Una nuova puntata delle multisegnalazioni di Alberto Prunetti.
Helena Janeczek, La ragazza con la Leica, Guanda, 2017, p. 333, euro 18
L’ho attaccato una prima volta e ho dovuto sospendere la lettura. Poi ho fatto passare un mese e l’ho riletto da capo, divorandolo. Avevo delle aspettative che mi avevano ingannato. Conoscevo a grandi linee la storia di Gerda Taro. Il contesto della guerra civile spagnola– su cui ho letto svariati libri, perlopiù di tipo memorialistico e biografico – mi spingeva a immaginare una narrativa come quella di Paco Ignacio Taibo II, o di Pino Cacucci. Pensavo anche a un’opera come La miliziana di Elsa Osorio [Guanda, 2012], dedicata alla straordinaria figura della capitana Micaela Etchebéhère. Invece Janeczek ha sbaragliato le mie carte e ha raccontato la storia di Gerda Taro con uno stile narrativo completamente diverso. La sua è una scrittura che non ti fa sentire la polvere e il puzzo delle barricate. Piuttosto, restituisce una stratigrafia intellettuale di lingue, di nomi anagrafici e nomi fittizi, di persecuzioni nazifasciste e fughe, insomma del cosmopolitismo rivoluzionario di quello straordinario secolo breve che è stato il XX secolo, evocando personaggi minori che entrano ed escono dalla vita di Gerda Taro.
Leggete questo libro, ma leggetelo pensando non al passato bensì al presente. Ai fascismi di ieri ea quelli di oggi, e a chi ha combattuto per distruggerli. Con la penna, col fucile, con la leica. E poi, dopo questo romanzo, leggete Lezioni di tenebra di Janeczek [Mondadori, 1998]. È un libro bellissimo, tra i più belli che ho letto negli ultimi tempi, duro e al tempo stesso commovente, capace di legare questioni storiche, linguistiche, politiche e personali con una maestria di scrittura notevole. Una riflessione sulla madre, sulla lingua madre, la lingua seconda e le lingue straniere, sull’essere stranieri in ogni luogo e cittadini del mondo, sul cosmopolitismo apolide degli ebrei, sul vivere profughi in un paese cinto da confini, sul nazismo. E sulla capacità della scrittura di fare i conti con le ferite profonde del vissuto. Molto forte la sequenza della visita al campo di concentramento, in cui ho sentito echi di Necropoli di Pahor [Fazi, 2008] che mi hanno seguito nel corso di una mia recente visita del campo di sterminio della Risiera di San Sabba a Trieste.

DATI RACCOLTI:
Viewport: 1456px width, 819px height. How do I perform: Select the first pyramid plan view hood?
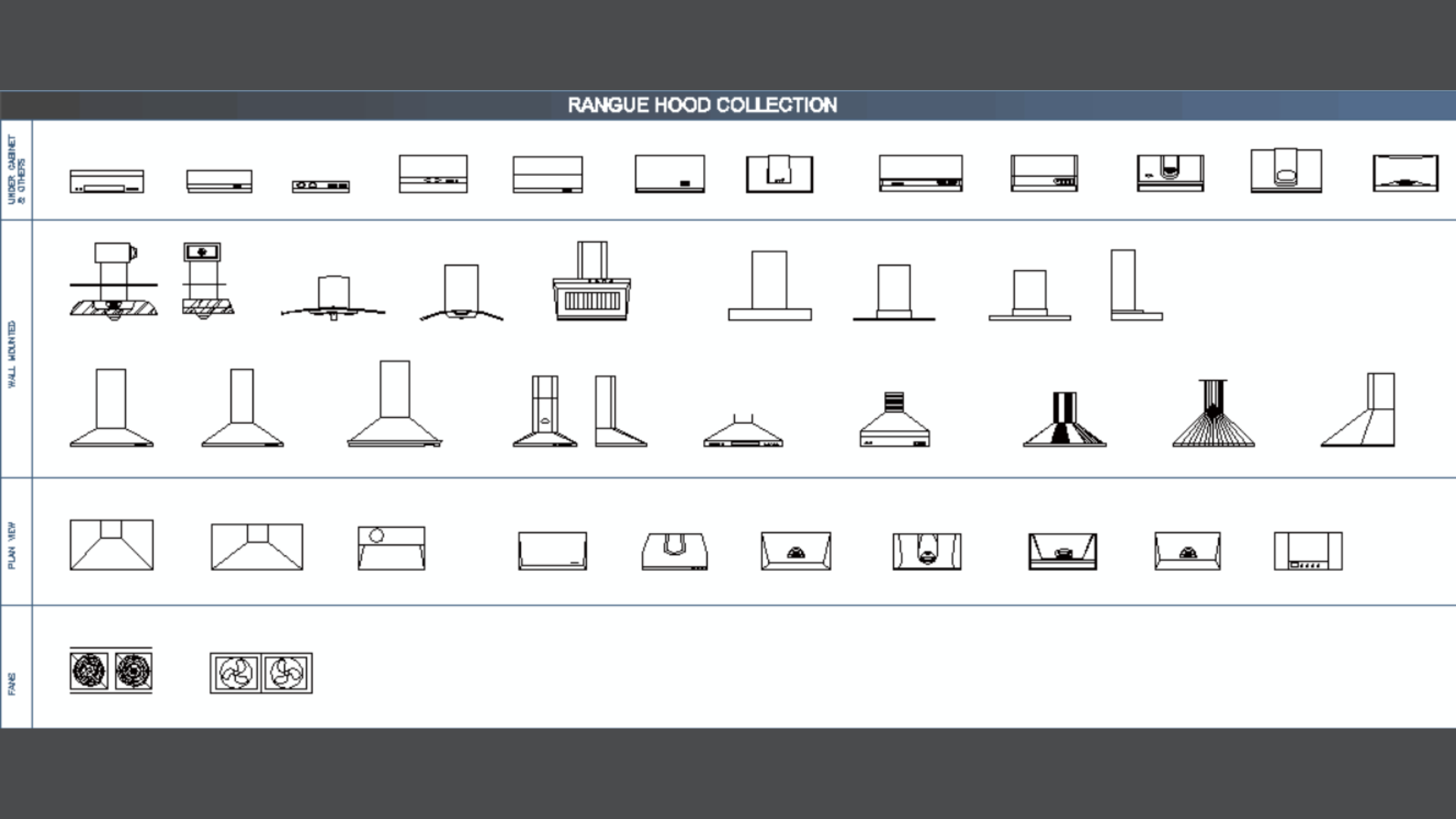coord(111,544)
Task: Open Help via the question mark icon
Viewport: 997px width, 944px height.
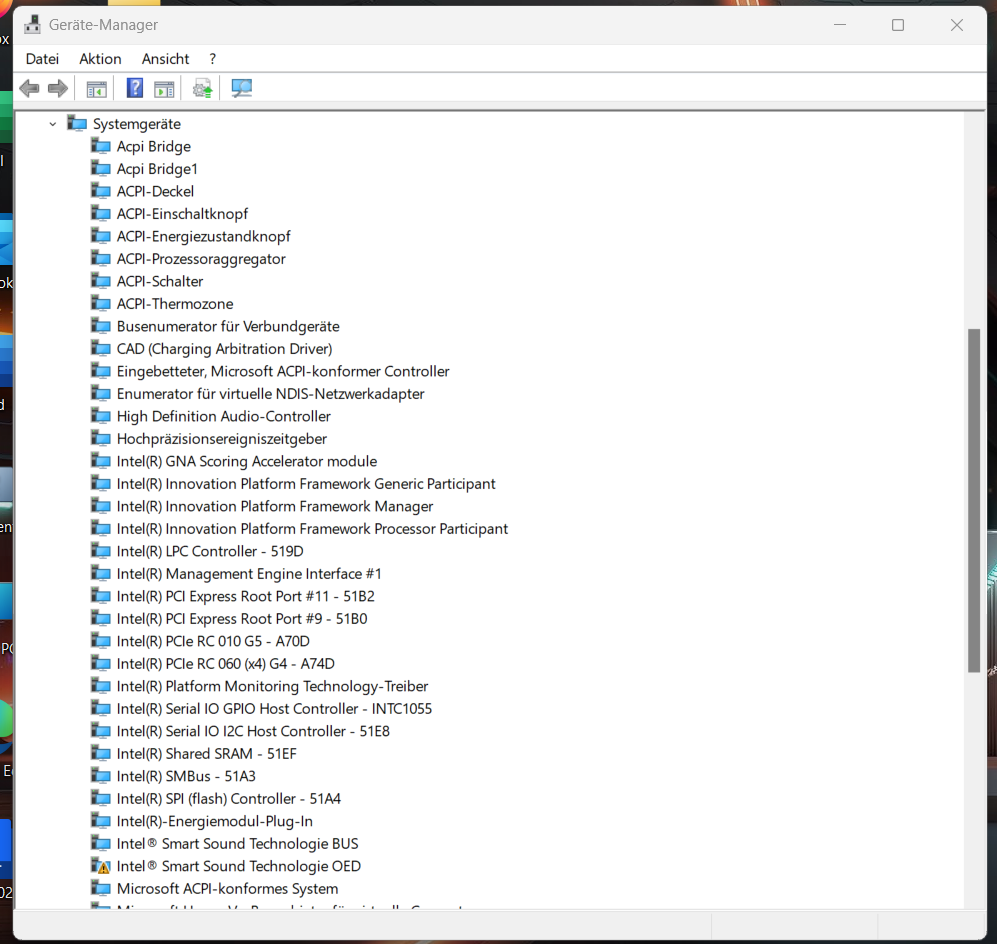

ISTRUZIONI OPERATIVE: Nel brano citato su La ragazza con la Leica, quale editore ha pubblicato Lezioni di tenebra e in quale anno?

RISPOSTA SCRITTA: Mondadori, nel 1998.